[Opening INFORMATION section]

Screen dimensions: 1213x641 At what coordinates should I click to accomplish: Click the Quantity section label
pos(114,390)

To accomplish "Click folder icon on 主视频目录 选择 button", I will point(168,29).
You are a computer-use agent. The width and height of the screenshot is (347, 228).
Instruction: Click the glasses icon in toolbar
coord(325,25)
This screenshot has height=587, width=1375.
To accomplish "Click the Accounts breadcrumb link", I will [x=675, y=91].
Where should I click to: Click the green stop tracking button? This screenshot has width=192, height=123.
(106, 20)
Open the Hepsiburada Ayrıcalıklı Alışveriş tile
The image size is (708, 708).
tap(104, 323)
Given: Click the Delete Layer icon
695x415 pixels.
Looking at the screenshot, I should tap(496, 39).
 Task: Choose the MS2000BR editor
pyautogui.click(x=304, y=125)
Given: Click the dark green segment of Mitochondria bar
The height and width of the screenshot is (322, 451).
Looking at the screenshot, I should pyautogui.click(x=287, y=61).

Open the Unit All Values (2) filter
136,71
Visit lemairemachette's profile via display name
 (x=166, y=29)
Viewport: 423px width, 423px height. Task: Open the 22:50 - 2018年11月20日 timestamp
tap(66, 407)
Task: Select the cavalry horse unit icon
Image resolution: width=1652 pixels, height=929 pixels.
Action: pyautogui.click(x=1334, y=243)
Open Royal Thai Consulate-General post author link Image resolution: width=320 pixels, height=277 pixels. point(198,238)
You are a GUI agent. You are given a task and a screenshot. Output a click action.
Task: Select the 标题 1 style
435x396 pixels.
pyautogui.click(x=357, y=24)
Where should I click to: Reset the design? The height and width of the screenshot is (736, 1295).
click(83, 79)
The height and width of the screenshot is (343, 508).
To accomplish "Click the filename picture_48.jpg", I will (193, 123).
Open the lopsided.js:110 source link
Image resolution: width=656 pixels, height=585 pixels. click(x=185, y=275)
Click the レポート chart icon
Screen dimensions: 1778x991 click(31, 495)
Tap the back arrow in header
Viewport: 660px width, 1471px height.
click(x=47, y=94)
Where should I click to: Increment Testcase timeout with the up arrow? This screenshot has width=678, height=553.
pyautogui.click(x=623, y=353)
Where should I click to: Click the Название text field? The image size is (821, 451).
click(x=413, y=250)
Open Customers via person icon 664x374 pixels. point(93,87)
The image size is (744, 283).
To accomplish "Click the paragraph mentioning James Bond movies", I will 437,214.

[Closing INFORMATION section]

Quote the whole listing above, leaving nothing out.

_WRITTEN ANSWER_:
Screen dimensions: 1213x641 At what coordinates should I click to accomplish: Click the Quantity section label
pos(114,390)

To accomplish "Click folder icon on 主视频目录 选择 button", I will point(168,29).
You are a computer-use agent. The width and height of the screenshot is (347, 228).
Instruction: Click the glasses icon in toolbar
coord(325,25)
This screenshot has height=587, width=1375.
To accomplish "Click the Accounts breadcrumb link", I will [x=675, y=91].
Where should I click to: Click the green stop tracking button? This screenshot has width=192, height=123.
(106, 20)
Open the Hepsiburada Ayrıcalıklı Alışveriş tile
The image size is (708, 708).
tap(104, 323)
Given: Click the Delete Layer icon
695x415 pixels.
Looking at the screenshot, I should tap(496, 39).
 Task: Choose the MS2000BR editor
pyautogui.click(x=304, y=125)
Given: Click the dark green segment of Mitochondria bar
The height and width of the screenshot is (322, 451).
Looking at the screenshot, I should pyautogui.click(x=287, y=61).

Open the Unit All Values (2) filter
136,71
Visit lemairemachette's profile via display name
 (x=166, y=29)
Viewport: 423px width, 423px height. Task: Open the 22:50 - 2018年11月20日 timestamp
tap(66, 407)
Task: Select the cavalry horse unit icon
Image resolution: width=1652 pixels, height=929 pixels.
Action: pyautogui.click(x=1334, y=243)
Open Royal Thai Consulate-General post author link Image resolution: width=320 pixels, height=277 pixels. point(198,238)
You are a GUI agent. You are given a task and a screenshot. Output a click action.
Task: Select the 标题 1 style
435x396 pixels.
pyautogui.click(x=357, y=24)
Where should I click to: Reset the design? The height and width of the screenshot is (736, 1295).
click(83, 79)
The height and width of the screenshot is (343, 508).
To accomplish "Click the filename picture_48.jpg", I will (193, 123).
Open the lopsided.js:110 source link
Image resolution: width=656 pixels, height=585 pixels. click(x=185, y=275)
Click the レポート chart icon
Screen dimensions: 1778x991 click(31, 495)
Tap the back arrow in header
Viewport: 660px width, 1471px height.
click(x=47, y=94)
Where should I click to: Increment Testcase timeout with the up arrow? This screenshot has width=678, height=553.
pyautogui.click(x=623, y=353)
Where should I click to: Click the Название text field? The image size is (821, 451).
click(x=413, y=250)
Open Customers via person icon 664x374 pixels. point(93,87)
The image size is (744, 283).
To accomplish "Click the paragraph mentioning James Bond movies", I will 437,214.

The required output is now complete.